= Verilen Görev A =
Petshop satış düzenlemesini anlatan metne göre petshop sahipleri, kedi ve köpeklerin katalog üzerinden satılması yöntemine hangi gerekçeyle itiraz ediyor? Bir iki cümleyle açıklayın.

= Belge Alıntısı =
□ □ □ □ □
"Binlerce hayvan daracık kafeslerde teşhir ediliyor, mal gibi satılıyor; petshop zulmüne son!"

"Binlerce hayvan daracık kafeslerde teşhir ediliyor, mal gibi satılıyor; petshop zulmüne son!"

Gıda, Tarım ve Hayvancılık Bakanlığı, “Kedi Köpek ve Gelinciklerin Kimliklendirilmesi ve Kayıt Altına Alınmasına Dair Yönetmelik” taslağı hazırladı. Bakanlığın Meclis gündemine sunacağı tasarıyla pet shoplarda kedi ve köpek satışına düzenleme geliyor. Yeni yasa tasarısına göre, kedi ve köpekler artık petshop’larda değil katalog üzerinden satılacak. Petshop sahipleri bu yöntemin merdiven altı üretimi artıracağını savunuyor.

Yine bakanlığın taslağına göre, hayvanlara birer pasaport verilecek ve çip takılacak. Bu hayvanlara sokakta rastlanması durumunda ise hayvan sahiplerine ciddi para cezaları kesilecek. Sokaktaki diğer hayvanlar ise kısırlaştırılacak.

Avukat Deniz Tavşancıl Kalafatoğlu, “Avrupa Birliği Anayasası, hayvanları ‘duygulu varlıklar’ olarak kabul ediyor. Her ülke kendi yasalarında hayvanlar için özel düzenlemeler yapmış ve hayvanları eşya statüsünden çıkarıp özel bir konuma oturtmuş. Biz ise bunun tam tersi bir yolda hayvanları metalaştırmakta ısrar ediyoruz” dedi.

Hürriyet gazetesinden Cansu Şimşek'in izlenim haberinde "Binlerce hayvan daracık kafeslerde teşhir ediliyor, mal gibi saltılıyor" ifadesi kullanılırken "Petshop zulmüne son" dendi. 

Hürriyet gazetesinin haberi şöyle:

Gazeteci haksızlığa, ayrımcılığa uğrayanların, görmezden gelinenlerin, unutulanların, ‘öteki’nin, ağaçların, hayvanların, tarihin, kültürün, sanatın sesi olur. O sesle bir hatadan dönülür, bir haksızlık giderilir, bir çocuğun hayatı kurtulur, bir kadının kaderi değişir... Hürriyet’in sayfalarında okuduğunuz her haber bu çabanın bir ürünüdür. Bu sayfa, baş döndürücü hızda gelişen gündem yüzünden ihmal edilen meselelerin sesi olmayı amaçlıyor. Ses verin ki sesiniz duyulsun...
□ □ □ □ □
(Metin ve öğe konumu kayıtları)

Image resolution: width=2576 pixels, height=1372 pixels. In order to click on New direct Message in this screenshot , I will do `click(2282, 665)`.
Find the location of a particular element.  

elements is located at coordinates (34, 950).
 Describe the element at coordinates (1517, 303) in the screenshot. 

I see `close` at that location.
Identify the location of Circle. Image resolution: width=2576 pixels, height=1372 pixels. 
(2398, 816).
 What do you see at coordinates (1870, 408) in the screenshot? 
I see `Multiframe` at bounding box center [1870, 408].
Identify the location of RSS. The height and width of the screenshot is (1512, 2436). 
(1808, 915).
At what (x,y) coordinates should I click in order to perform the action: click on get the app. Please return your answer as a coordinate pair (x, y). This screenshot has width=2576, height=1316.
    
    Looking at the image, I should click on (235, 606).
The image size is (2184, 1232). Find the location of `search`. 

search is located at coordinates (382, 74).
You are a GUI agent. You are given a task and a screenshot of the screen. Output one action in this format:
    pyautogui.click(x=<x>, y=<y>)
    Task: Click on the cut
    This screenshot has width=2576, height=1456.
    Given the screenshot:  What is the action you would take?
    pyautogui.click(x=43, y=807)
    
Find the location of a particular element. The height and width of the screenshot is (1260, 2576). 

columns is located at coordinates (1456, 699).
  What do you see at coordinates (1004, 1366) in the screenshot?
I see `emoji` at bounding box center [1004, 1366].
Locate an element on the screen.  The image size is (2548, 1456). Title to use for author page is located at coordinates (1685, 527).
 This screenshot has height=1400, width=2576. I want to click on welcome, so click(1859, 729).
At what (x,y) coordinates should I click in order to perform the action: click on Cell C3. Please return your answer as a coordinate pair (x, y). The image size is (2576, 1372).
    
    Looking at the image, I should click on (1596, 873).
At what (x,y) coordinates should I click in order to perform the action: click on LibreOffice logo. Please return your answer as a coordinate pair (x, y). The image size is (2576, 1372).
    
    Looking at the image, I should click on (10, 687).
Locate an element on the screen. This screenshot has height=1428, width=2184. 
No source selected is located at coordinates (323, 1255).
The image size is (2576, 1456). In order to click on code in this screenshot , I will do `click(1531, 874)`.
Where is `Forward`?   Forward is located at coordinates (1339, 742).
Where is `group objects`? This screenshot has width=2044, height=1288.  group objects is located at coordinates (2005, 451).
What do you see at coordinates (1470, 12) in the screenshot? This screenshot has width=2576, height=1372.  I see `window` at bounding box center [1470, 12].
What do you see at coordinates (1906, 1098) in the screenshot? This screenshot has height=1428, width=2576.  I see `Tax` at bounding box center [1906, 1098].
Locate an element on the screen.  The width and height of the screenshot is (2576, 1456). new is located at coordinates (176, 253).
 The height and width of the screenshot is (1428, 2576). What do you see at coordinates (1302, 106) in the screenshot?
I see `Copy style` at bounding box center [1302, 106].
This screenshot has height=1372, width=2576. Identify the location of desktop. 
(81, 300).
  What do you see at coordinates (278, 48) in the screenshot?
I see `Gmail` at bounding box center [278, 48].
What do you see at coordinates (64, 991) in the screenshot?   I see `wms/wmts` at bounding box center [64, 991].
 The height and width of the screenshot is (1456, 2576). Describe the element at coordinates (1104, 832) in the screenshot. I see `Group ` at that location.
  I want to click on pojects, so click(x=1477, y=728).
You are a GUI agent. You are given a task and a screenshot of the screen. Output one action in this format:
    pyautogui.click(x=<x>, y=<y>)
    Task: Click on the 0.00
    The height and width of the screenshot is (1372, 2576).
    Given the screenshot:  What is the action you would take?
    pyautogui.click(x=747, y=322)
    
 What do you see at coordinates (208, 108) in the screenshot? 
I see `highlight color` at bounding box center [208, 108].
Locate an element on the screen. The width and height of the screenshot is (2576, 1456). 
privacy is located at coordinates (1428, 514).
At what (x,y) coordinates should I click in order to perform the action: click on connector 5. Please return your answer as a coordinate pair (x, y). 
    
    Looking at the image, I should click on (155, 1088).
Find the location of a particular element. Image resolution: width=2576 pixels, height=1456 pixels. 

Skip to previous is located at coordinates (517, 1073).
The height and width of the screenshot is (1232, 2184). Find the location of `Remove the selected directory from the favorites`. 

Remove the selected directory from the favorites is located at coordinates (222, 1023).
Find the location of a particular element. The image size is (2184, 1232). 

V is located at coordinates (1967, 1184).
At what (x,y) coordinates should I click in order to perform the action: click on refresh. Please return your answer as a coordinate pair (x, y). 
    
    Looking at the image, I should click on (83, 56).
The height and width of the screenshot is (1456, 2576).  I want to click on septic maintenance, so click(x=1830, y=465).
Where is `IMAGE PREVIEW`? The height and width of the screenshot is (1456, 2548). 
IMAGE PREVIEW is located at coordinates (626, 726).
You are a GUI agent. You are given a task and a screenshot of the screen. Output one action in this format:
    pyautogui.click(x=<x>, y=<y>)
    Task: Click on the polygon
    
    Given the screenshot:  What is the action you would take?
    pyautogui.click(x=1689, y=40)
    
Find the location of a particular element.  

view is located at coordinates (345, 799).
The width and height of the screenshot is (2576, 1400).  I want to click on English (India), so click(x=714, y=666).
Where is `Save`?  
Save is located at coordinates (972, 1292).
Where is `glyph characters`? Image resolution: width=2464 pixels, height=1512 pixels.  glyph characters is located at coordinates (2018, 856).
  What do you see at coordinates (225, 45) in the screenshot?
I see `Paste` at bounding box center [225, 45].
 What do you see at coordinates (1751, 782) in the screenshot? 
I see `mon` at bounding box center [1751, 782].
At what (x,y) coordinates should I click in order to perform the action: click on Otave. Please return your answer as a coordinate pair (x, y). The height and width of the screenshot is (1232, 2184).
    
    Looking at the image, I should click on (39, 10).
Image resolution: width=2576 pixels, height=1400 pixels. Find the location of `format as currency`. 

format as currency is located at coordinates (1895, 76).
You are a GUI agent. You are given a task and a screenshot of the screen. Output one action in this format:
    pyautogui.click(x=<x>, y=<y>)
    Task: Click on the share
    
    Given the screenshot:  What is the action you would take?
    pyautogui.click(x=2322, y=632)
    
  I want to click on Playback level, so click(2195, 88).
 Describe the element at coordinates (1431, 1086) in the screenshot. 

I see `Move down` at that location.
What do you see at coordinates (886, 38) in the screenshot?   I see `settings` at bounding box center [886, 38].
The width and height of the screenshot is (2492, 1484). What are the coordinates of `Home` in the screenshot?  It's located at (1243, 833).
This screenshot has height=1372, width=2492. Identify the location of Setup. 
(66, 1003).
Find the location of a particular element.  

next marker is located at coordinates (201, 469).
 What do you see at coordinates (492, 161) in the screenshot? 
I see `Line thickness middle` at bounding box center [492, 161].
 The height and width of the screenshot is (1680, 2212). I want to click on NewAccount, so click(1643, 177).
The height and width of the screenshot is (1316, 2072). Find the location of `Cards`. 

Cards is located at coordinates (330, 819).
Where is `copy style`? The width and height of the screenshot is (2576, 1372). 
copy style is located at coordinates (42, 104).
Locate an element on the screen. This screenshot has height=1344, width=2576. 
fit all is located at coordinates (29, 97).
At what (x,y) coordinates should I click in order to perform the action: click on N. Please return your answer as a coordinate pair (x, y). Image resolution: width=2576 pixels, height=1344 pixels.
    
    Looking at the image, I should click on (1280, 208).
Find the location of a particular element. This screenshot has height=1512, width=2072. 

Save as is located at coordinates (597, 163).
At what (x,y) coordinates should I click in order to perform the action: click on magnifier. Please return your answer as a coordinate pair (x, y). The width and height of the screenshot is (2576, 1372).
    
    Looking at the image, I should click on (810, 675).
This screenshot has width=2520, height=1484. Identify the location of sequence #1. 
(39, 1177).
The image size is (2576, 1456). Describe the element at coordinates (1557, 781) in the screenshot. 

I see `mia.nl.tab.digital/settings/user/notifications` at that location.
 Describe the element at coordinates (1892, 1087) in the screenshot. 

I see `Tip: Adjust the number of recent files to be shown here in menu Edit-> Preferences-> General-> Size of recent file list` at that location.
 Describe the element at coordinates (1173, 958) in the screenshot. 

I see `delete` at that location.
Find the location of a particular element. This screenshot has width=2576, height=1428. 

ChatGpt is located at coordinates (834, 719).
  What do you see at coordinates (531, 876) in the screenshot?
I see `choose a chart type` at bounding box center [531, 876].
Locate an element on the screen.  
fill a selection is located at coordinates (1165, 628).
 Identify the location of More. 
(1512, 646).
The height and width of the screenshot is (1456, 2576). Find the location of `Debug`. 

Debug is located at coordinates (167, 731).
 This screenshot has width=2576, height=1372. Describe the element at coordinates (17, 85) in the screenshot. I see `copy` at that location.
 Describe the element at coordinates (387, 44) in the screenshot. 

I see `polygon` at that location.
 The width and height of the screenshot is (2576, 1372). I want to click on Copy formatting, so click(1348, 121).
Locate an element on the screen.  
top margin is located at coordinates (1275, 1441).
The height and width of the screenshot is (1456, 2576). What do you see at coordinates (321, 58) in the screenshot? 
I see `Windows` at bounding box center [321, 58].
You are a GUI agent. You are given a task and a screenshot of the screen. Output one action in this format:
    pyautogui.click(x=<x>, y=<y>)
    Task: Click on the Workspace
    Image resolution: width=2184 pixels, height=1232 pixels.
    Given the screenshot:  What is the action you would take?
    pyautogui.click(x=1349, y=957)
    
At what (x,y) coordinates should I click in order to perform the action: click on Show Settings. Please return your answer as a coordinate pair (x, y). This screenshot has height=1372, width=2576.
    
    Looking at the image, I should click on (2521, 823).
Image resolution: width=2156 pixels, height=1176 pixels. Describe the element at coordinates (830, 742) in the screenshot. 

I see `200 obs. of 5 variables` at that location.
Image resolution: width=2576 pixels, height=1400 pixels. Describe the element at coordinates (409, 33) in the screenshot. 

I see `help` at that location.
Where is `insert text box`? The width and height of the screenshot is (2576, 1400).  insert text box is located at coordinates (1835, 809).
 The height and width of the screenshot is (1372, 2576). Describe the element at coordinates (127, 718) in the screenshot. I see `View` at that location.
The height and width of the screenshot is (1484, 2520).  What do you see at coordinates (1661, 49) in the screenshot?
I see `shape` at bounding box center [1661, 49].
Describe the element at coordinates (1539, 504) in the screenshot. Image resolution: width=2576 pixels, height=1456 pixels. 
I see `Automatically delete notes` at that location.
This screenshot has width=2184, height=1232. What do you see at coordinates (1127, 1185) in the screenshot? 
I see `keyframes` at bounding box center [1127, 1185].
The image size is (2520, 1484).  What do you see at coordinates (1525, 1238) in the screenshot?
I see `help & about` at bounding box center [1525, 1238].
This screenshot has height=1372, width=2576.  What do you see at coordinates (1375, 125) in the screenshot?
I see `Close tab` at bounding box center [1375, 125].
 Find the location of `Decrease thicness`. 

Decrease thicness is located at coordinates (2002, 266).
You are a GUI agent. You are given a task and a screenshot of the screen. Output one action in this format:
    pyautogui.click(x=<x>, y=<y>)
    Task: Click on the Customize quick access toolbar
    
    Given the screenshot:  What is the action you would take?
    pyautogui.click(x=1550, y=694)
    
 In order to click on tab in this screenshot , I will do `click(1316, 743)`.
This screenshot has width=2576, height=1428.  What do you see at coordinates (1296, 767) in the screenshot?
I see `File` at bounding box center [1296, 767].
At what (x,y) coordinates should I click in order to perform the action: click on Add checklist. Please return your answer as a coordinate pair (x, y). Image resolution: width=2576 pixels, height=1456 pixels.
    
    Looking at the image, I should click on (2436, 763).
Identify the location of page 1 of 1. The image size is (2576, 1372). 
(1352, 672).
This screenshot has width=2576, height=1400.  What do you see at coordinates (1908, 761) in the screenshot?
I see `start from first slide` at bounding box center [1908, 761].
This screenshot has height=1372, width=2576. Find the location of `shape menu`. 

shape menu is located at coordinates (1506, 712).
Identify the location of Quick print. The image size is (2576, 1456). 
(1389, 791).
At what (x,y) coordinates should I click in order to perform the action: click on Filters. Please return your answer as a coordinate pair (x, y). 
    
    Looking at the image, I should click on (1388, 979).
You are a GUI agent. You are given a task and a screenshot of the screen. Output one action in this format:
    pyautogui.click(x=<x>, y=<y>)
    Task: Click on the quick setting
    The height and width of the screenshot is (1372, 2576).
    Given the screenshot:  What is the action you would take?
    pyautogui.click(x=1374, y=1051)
□ □ □ □ □
= Verilen Görev B =
Kayıtların başından "elements is located at coordinates (34, 950)." ifadesini içeren satıra kadar, iki uç da dahil olmak üzere, satırları JSON dize listesi olarak düzenleyin. Her satır bir dize olsun, boş satırlar atlansın.

= Yanıt A =
Petshop sahipleri, kedi ve köpeklerin petshoplarda değil katalog üzerinden satılmasını öngören bu yöntemin merdiven altı üretimi artıracağını savunuyor.

= Yanıt B =
[
  "Image resolution: width=2576 pixels, height=1372 pixels. In order to click on New direct Message in this screenshot , I will do `click(2282, 665)`.",
  "Find the location of a particular element.  ",
  "elements is located at coordinates (34, 950)."
]